- Opening Delimiter -

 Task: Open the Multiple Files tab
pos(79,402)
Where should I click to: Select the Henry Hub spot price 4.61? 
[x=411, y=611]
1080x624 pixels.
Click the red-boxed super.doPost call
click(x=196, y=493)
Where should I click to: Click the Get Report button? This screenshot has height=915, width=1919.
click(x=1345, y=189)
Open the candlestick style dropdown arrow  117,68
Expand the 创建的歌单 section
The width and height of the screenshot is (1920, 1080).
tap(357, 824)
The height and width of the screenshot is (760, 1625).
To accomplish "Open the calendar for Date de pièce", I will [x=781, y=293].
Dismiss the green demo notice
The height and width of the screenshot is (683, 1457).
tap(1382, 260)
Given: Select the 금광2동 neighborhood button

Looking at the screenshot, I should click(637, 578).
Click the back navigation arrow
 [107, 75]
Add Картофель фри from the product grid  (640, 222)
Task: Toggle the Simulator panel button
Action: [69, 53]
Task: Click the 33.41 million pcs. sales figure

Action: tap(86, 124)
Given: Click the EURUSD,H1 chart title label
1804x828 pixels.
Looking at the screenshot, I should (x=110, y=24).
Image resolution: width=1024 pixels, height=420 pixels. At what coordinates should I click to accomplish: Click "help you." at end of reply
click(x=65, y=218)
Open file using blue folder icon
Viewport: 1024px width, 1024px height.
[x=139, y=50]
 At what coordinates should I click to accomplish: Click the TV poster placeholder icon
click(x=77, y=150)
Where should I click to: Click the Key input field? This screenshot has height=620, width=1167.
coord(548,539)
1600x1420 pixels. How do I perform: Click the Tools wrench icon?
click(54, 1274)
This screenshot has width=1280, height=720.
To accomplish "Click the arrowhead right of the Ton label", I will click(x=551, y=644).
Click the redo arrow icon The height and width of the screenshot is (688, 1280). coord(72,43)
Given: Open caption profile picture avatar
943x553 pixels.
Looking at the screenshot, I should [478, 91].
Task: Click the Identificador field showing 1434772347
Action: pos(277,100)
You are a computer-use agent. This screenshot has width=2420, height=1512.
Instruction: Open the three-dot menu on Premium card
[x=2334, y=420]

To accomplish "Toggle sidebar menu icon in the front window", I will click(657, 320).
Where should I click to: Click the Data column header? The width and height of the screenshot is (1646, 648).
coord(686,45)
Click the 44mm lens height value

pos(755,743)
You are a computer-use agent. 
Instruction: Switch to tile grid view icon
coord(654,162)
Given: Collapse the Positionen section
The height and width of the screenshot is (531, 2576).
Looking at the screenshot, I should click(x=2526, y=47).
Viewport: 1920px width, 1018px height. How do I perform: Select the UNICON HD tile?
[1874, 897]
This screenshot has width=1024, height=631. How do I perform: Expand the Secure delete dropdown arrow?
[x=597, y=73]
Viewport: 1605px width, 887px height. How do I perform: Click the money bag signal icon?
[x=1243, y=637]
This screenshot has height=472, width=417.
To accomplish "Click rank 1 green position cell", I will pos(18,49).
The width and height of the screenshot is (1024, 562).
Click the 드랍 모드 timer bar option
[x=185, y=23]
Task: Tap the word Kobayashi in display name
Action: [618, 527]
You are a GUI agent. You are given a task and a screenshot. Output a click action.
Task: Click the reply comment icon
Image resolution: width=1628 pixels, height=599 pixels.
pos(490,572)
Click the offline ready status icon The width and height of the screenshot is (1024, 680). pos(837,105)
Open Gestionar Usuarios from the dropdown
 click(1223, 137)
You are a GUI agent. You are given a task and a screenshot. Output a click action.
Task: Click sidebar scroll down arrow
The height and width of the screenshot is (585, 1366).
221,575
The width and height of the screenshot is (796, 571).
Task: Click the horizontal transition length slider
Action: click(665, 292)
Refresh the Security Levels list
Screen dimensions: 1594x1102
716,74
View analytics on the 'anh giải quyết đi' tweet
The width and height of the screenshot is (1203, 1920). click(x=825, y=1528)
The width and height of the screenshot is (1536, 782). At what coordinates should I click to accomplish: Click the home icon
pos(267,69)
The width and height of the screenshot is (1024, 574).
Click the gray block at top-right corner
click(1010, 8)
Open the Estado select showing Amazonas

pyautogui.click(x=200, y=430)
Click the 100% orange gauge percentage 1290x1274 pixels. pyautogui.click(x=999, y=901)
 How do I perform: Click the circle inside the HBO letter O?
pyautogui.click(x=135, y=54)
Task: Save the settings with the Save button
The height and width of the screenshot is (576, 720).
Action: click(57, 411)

- Closing Delimiter -

**Directions:** Each of the entries above is to be repeated exactly.

**Answer section:**
 Task: Open the Multiple Files tab
pos(79,402)
Where should I click to: Select the Henry Hub spot price 4.61? 
[x=411, y=611]
1080x624 pixels.
Click the red-boxed super.doPost call
click(x=196, y=493)
Where should I click to: Click the Get Report button? This screenshot has height=915, width=1919.
click(x=1345, y=189)
Open the candlestick style dropdown arrow  117,68
Expand the 创建的歌单 section
The width and height of the screenshot is (1920, 1080).
tap(357, 824)
The height and width of the screenshot is (760, 1625).
To accomplish "Open the calendar for Date de pièce", I will [x=781, y=293].
Dismiss the green demo notice
The height and width of the screenshot is (683, 1457).
tap(1382, 260)
Given: Select the 금광2동 neighborhood button

Looking at the screenshot, I should click(637, 578).
Click the back navigation arrow
 [107, 75]
Add Картофель фри from the product grid  (640, 222)
Task: Toggle the Simulator panel button
Action: [69, 53]
Task: Click the 33.41 million pcs. sales figure

Action: tap(86, 124)
Given: Click the EURUSD,H1 chart title label
1804x828 pixels.
Looking at the screenshot, I should (x=110, y=24).
Image resolution: width=1024 pixels, height=420 pixels. At what coordinates should I click to accomplish: Click "help you." at end of reply
click(x=65, y=218)
Open file using blue folder icon
Viewport: 1024px width, 1024px height.
[x=139, y=50]
 At what coordinates should I click to accomplish: Click the TV poster placeholder icon
click(x=77, y=150)
Where should I click to: Click the Key input field? This screenshot has height=620, width=1167.
coord(548,539)
1600x1420 pixels. How do I perform: Click the Tools wrench icon?
click(54, 1274)
This screenshot has width=1280, height=720.
To accomplish "Click the arrowhead right of the Ton label", I will click(x=551, y=644).
Click the redo arrow icon The height and width of the screenshot is (688, 1280). coord(72,43)
Given: Open caption profile picture avatar
943x553 pixels.
Looking at the screenshot, I should [478, 91].
Task: Click the Identificador field showing 1434772347
Action: pos(277,100)
You are a computer-use agent. This screenshot has width=2420, height=1512.
Instruction: Open the three-dot menu on Premium card
[x=2334, y=420]

To accomplish "Toggle sidebar menu icon in the front window", I will click(657, 320).
Where should I click to: Click the Data column header? The width and height of the screenshot is (1646, 648).
coord(686,45)
Click the 44mm lens height value

pos(755,743)
You are a computer-use agent. 
Instruction: Switch to tile grid view icon
coord(654,162)
Given: Collapse the Positionen section
The height and width of the screenshot is (531, 2576).
Looking at the screenshot, I should click(x=2526, y=47).
Viewport: 1920px width, 1018px height. How do I perform: Select the UNICON HD tile?
[1874, 897]
This screenshot has width=1024, height=631. How do I perform: Expand the Secure delete dropdown arrow?
[x=597, y=73]
Viewport: 1605px width, 887px height. How do I perform: Click the money bag signal icon?
[x=1243, y=637]
This screenshot has height=472, width=417.
To accomplish "Click rank 1 green position cell", I will pos(18,49).
The width and height of the screenshot is (1024, 562).
Click the 드랍 모드 timer bar option
[x=185, y=23]
Task: Tap the word Kobayashi in display name
Action: [618, 527]
You are a GUI agent. You are given a task and a screenshot. Output a click action.
Task: Click the reply comment icon
Image resolution: width=1628 pixels, height=599 pixels.
pos(490,572)
Click the offline ready status icon The width and height of the screenshot is (1024, 680). pos(837,105)
Open Gestionar Usuarios from the dropdown
 click(1223, 137)
You are a GUI agent. You are given a task and a screenshot. Output a click action.
Task: Click sidebar scroll down arrow
The height and width of the screenshot is (585, 1366).
221,575
The width and height of the screenshot is (796, 571).
Task: Click the horizontal transition length slider
Action: click(665, 292)
Refresh the Security Levels list
Screen dimensions: 1594x1102
716,74
View analytics on the 'anh giải quyết đi' tweet
The width and height of the screenshot is (1203, 1920). click(x=825, y=1528)
The width and height of the screenshot is (1536, 782). At what coordinates should I click to accomplish: Click the home icon
pos(267,69)
The width and height of the screenshot is (1024, 574).
Click the gray block at top-right corner
click(1010, 8)
Open the Estado select showing Amazonas

pyautogui.click(x=200, y=430)
Click the 100% orange gauge percentage 1290x1274 pixels. pyautogui.click(x=999, y=901)
 How do I perform: Click the circle inside the HBO letter O?
pyautogui.click(x=135, y=54)
Task: Save the settings with the Save button
The height and width of the screenshot is (576, 720).
Action: click(57, 411)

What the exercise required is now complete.